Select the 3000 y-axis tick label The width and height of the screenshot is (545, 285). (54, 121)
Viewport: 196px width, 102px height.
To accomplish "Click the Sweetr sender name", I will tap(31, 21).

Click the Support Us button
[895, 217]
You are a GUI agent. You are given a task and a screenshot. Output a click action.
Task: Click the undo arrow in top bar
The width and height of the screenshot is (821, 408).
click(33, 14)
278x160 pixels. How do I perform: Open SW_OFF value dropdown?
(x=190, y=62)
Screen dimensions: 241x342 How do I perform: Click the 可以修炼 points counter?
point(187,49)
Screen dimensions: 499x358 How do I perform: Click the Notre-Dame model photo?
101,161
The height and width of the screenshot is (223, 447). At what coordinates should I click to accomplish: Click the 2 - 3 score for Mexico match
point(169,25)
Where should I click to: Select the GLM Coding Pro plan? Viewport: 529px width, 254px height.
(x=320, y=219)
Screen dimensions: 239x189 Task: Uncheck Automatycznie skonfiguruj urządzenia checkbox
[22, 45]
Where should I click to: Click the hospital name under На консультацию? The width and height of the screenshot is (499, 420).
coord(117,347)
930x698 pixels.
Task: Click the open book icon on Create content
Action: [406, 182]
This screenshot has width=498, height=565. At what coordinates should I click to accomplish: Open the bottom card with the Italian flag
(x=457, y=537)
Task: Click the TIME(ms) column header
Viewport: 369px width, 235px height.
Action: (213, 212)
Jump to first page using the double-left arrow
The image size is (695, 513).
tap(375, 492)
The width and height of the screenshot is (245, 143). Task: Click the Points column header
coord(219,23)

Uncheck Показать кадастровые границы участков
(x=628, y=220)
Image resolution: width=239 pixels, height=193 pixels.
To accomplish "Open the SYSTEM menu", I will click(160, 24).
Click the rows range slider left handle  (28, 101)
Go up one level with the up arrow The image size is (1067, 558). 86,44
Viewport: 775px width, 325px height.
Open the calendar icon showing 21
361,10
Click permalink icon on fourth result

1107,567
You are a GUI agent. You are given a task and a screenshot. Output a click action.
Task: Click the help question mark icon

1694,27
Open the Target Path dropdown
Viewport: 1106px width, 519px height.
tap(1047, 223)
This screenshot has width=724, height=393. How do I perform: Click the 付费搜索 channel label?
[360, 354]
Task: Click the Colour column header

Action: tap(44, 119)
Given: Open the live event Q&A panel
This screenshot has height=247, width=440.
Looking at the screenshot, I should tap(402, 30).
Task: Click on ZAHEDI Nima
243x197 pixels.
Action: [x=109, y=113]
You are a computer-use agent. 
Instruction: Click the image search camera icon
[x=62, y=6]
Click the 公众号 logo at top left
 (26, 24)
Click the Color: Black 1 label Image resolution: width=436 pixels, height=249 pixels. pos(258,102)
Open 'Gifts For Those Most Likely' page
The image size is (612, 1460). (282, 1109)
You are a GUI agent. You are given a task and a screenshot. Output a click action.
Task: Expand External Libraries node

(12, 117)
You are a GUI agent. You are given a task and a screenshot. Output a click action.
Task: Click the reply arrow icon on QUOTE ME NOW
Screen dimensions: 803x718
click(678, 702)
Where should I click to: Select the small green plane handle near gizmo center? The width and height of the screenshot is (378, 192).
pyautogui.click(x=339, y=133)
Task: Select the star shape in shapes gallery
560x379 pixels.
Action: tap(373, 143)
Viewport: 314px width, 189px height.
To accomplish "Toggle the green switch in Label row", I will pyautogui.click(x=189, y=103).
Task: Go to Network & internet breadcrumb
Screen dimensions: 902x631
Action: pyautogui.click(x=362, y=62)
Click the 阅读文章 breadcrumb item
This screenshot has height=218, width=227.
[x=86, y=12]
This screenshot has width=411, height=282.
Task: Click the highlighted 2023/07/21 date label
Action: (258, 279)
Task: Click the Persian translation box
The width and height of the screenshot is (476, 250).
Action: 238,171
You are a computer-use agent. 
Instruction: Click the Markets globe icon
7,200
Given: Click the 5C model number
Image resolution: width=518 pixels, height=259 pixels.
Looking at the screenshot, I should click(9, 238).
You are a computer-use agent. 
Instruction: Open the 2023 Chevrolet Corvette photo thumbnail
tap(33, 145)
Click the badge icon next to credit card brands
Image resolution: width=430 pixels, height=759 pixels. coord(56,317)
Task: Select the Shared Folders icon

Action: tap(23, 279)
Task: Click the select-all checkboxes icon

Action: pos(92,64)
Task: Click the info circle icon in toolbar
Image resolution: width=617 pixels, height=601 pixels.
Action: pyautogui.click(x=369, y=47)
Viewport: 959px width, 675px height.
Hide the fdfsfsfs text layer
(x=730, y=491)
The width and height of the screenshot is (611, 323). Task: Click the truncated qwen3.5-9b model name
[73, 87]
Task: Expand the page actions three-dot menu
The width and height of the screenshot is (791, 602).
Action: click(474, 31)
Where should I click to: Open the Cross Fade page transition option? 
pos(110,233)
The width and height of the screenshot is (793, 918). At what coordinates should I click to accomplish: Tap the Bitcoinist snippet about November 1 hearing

[TASK ITEM]: Give back exactly the lines from the one with "Where should I click to: Open" through the final line of the material, both ends included, and no others.

[COMPLETED EXERCISE]:
Where should I click to: Open the Cross Fade page transition option? 
pos(110,233)
The width and height of the screenshot is (793, 918). At what coordinates should I click to accomplish: Tap the Bitcoinist snippet about November 1 hearing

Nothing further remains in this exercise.